---------- Text excerpt

Capstone Project - The Battle of
Neighborhoods
January 03, 2020
Author: Mohammad Mijanur Rahman
1. Introduction Section: ⁃ The “business problem” to be solved by this
project and who may be interested
2. Data Section: ⁃ Describe Data requirements and Sources
needed to solve the problem
3. Methodology section: ⁃ Main component of the report - Execute data
processing, describe/discuss any exploratory data analysis and/or inferential
statistical testing performed, and/or machine learnings used.
4. Analysis & Results section: ⁃ Discussion of the results and finding of
answer
5. Discussion section: ⁃ Discussion of observations noted and any
recommendations
6. Conclusion section: ⁃ Answer chosen and conclusions.
1.0 Introduction
1.1 Scenario and Background: I am currently living in Singapore, within walking distance to Downtown
"Telok Ayer MRT metro station" . I also enjoy great venues and
attractions, such as international cuisine, entertainment and shopping. I have
an offer to move to work to Manhattan NY and I would like to move if I can find
a place to live similar with similar venues.
1.2 Problem to be resolved: How to find an apartment in Manhattan with the following conditions: •
Apartment with min 2 bedrooms • Monthly rent not to exceed US$7000/month •
Located within walking distance (<=1.0 mile, 1.6 km) from a subway metro
station in Manhattan • Venues and amenities as in my current residence.
1.3 Interested Audience: I believe the methodology, tools and strategy used in this project is
relevant for a person or entity considering moving to a major city in US,
Europe or Asia. Europe, US or Asia, Likewise, it can be helpful approach to
explore the opening of a new business. The use of FourSquare data and mapping
techniques combined with data analysis will help resolve the key questions
arisen. Lastly, this project is a good practical case for a person developing
Data Science skills.
2.0 Data Section
2.1 Data Requirements - Geodata for current residence in Singapore with venues established using
Foursquare. - List of Manhattan (MH) neighborhoods with clustered venues
established via Foursquare (as in Course Lab).
https://en.wikipedia.org/wiki/List_of_Manhattan_neighborhoods#Midtown_neighborhoods
- List of subway metro stations in Manhattan with addresses and geo data
(lat,long):
https://en.wikipedia.org/wiki/List_of_New_York_City_Subway_stations_in_Manhattan)
,
(https://www.google.com/maps/search/manhattan+subway+metro+stations/@40.7837297,-74.1033043,11z/data=!3m1!4b1)
- List of apartments for rent in Manhattan area with information on
neighborhood location, address, number of beds, area size, monthly rent price
and complemented with geo data via Nominatim.

--------------------

> **Work required**: Reproduce verbatim the passage of the capstone project text between "1.0 Introduction" and "with similar venues.", inclusive. The listing has no role in this work.

---------- Provided material

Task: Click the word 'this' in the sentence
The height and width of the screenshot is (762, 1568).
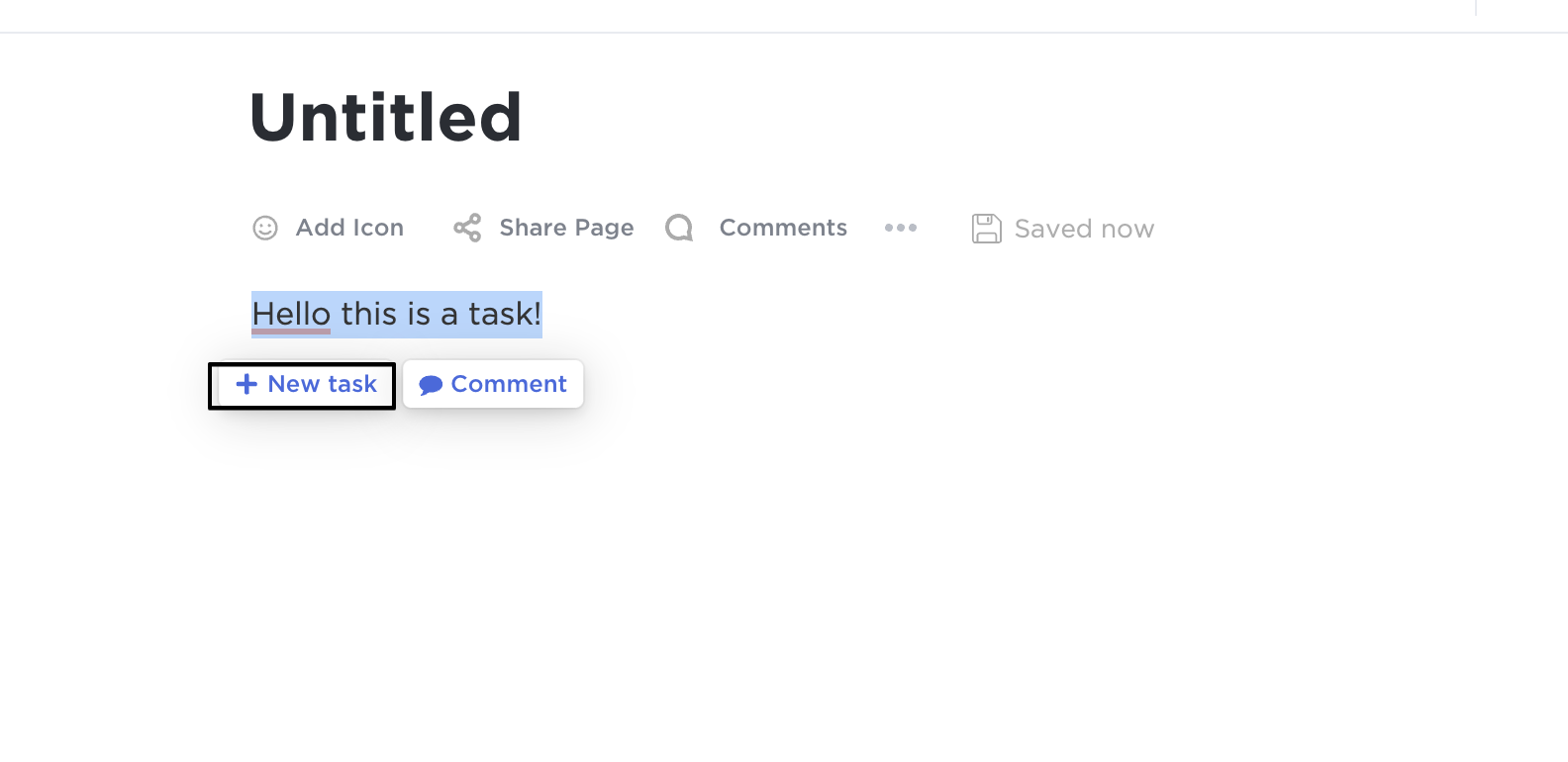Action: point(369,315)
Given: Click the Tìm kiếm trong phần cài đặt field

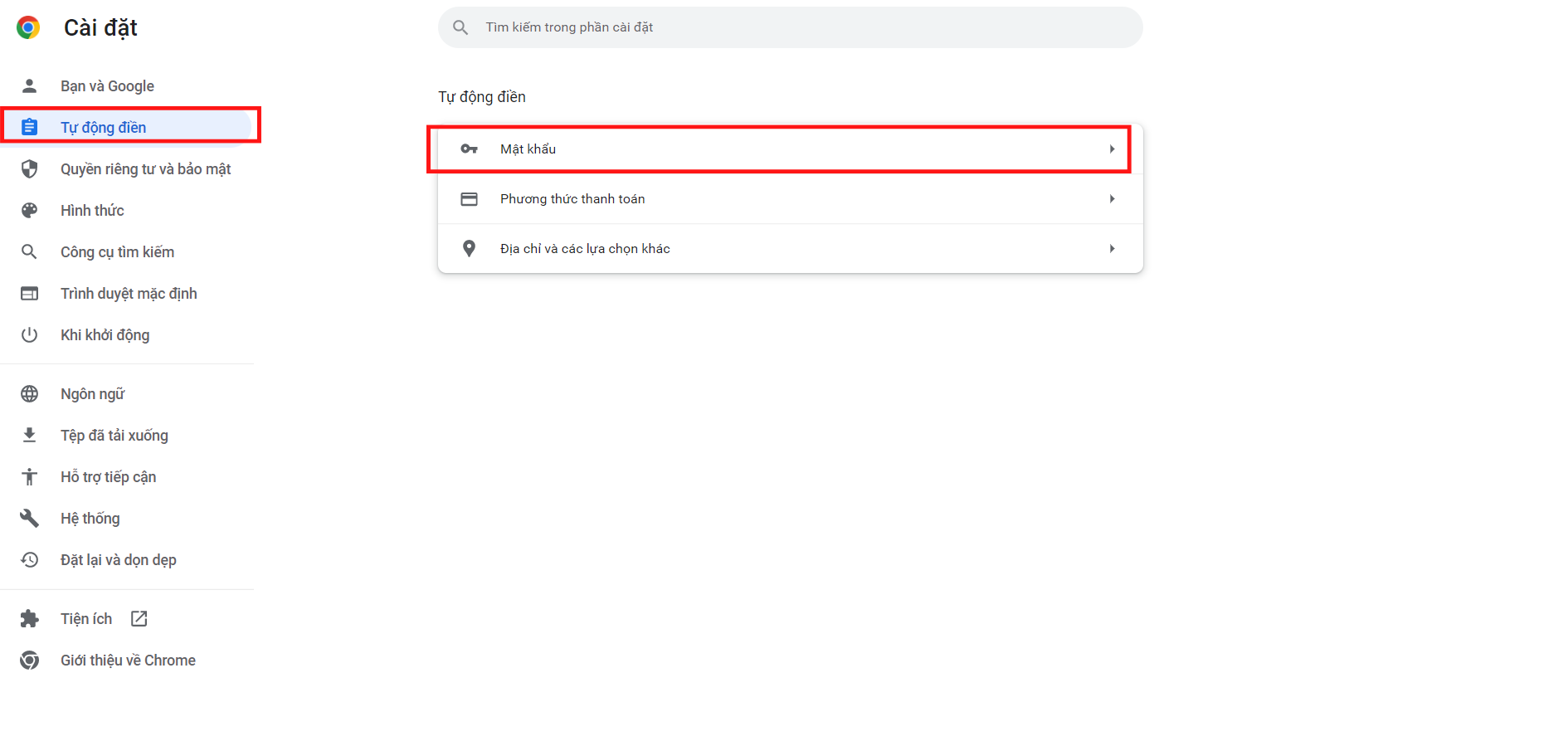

--------------------

> **Solution to the problem**:
1.0 Introduction
1.1 Scenario and Background: I am currently living in Singapore, within walking distance to Downtown
"Telok Ayer MRT metro station" . I also enjoy great venues and
attractions, such as international cuisine, entertainment and shopping. I have
an offer to move to work to Manhattan NY and I would like to move if I can find
a place to live similar with similar venues.